Growing tired of waiting, and suddenly full of curiosity at his ability to be a potter, Seif decided to entertain himself a bit and sat at Tuma's potters wheel. He reached into the nearest bucket of clay and pulled out a large handful. The clay was cool and moist in his hand. It felt like it squirmed under his grip, probably because it was too wet. Seif felt the clay running onto the back of his hand, and quickly flung the droopy mess into the middle of the wheel. He started to slowly press the pedal as he had seen Tuma do and put his hands around the clay and tried his best to shape it. The clay quickly became uneven, forming an odd egg shape. Seif tried to even it out, but only succeeded in making it worse, as with everything he tried before. He tried to force the clay up, and it developed a thin stem that blossomed into an uneven awning. Seif sighed, unsure of what he was trying to do with this lump of clay, but knowing he was failing even then.

As if the clay knew what he was thinking, and was offended, it jumped off the wheel and back into the bucket. If he hadn't seen it himself, Seif wouldn't have believed it. It was the single greatest trick he had witnessed. He wondered if Tuma was a mage and had his clay spelled only to obey himself. Smiling and shaking the idea off, Seif stood from the wheel and jumped when he saw Tuma standing at the doorway into the shop.

"Tuma! I was just coming to pick up the plates my father ordered. I - I got bored. I'm sorry." Seif spoke quickly as he wiped his hands off on his clothes.
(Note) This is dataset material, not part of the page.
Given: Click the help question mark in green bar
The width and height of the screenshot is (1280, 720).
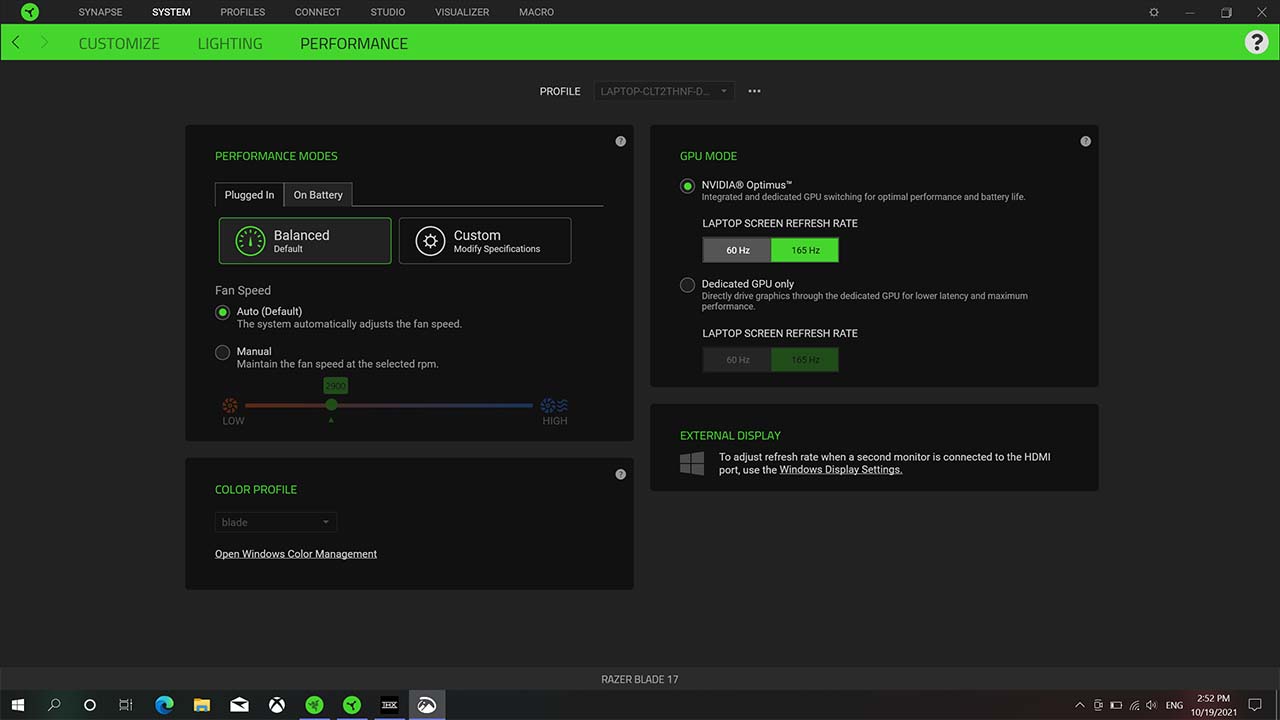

They were surprisingly clean, with very little clay stuck on them.

"Boy, how long have you known you could do that?" Tuma asked, a smile forming over his face and and his dull eyes expressing kindness and mischief.

Seif was confused. How long had he known he could do what? Ruin everything he touched? Push a pedal with his foot? Tuma read the expression on his face. He sighed, understanding starting to develop in his old mind. "I see. Well, it would be remiss of me to ignore this." Tuma turned and took a set of plates off a shelf. They were painted white with different symbols on them. Seif recognized the wards against insects and rot, as well as the symbols for preservation and freshness. They were bundled with a beautiful lavender ribbon. "Take these to your parents, free of charge and tell them to expect two guests this evening after dinner."

Seif took the plates from Tuma and still looked confused. "Tuma, I don't understand. What are you up to?"

Tuma smiled. "You'll find out soon enough. Now get these back to your parents and enjoy your midday."